Supplied text
Accompanying drawing(s) show exemplary embodiment(s) in accordance with one or more aspects of the invention; however, the accompanying drawing(s) should not be taken to limit the invention to the embodiment(s) shown, but are for explanation and understanding only.

FIG. 1A is a block diagram depicting an exemplary embodiment of a heat exchange system.

FIG. 1B is the block diagram of FIG. 1A after the heat exchange system of FIG. 1A has been conditioned for operation.

FIG. 1C is the block diagram of FIG. 1B for the heat exchange system of FIGS. 1A and 1B having an optional mechanical agitator.

FIG. 2 is a flow diagram depicting an exemplary embodiment of a purge and fill flow for conditioning a cooling loop of FIGS. 1A through 1C.

FIG. 3 is a flow diagram depicting an exemplary embodiment of a fill and purge flow for conditioning a cooling loop of FIGS. 1A through 1C.

FIG. 4 is a block diagram depicting an exemplary embodiment of a heat exchange system.

FIG. 5 is a side view of a portion of the heat exchange system of FIG. 4.

FIG. 6A is a top-view block diagram depicting an exemplary embodiment of a heat exchanger having two pairs of cooling stacks.

FIG. 6B is a bottom-view block diagram depicting the heat exchanger of FIG. 6A.

FIG. 7 is a top-view block diagram depicting an exemplary embodiment of a heat exchanger coupled to a fan.

A heat exchange system and conditioning with an inert gas thereof are described. However, in view of the following description, it should be apparent to one skilled in the art that the invention may be practiced without all the specific details given below. In other instances, well known features have not been described in detail so as not to obscure the invention. For ease of illustration, the same number labels are used in different diagrams to refer to the same items; however, in alternative embodiments the items may be different.

Data
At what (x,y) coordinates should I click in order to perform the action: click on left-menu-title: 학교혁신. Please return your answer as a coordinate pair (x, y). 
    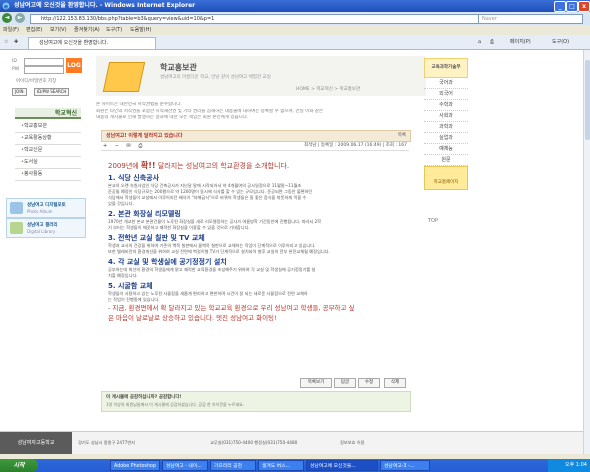
    Looking at the image, I should click on (48, 114).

Request 1
Using the heat exchange passage, decide whether each statement below agrees with it. Answer yes or no for each, and quote the deciding words.
(a) FIG. 6B shows the heat exchanger of FIG. 6A from below.
(b) FIG. 5 shows the entire heat exchange system of FIG. 4.
(c) A number label used in different diagrams always refers to the same item in every embodiment.
Request 2
Name every figure that the heat exchange passage describes as a block diagram.

Solution 1
(a) Yes: "FIG. 6B is a bottom-view block diagram depicting the heat exchanger of FIG. 6A."
(b) No: "FIG. 5 is a side view of a portion of the heat exchange system of FIG. 4."
(c) No: "however, in alternative embodiments the items may be different."

Solution 2
FIG. 1A, FIG. 1B, FIG. 1C, FIG. 4, FIG. 6A, FIG. 6B, FIG. 7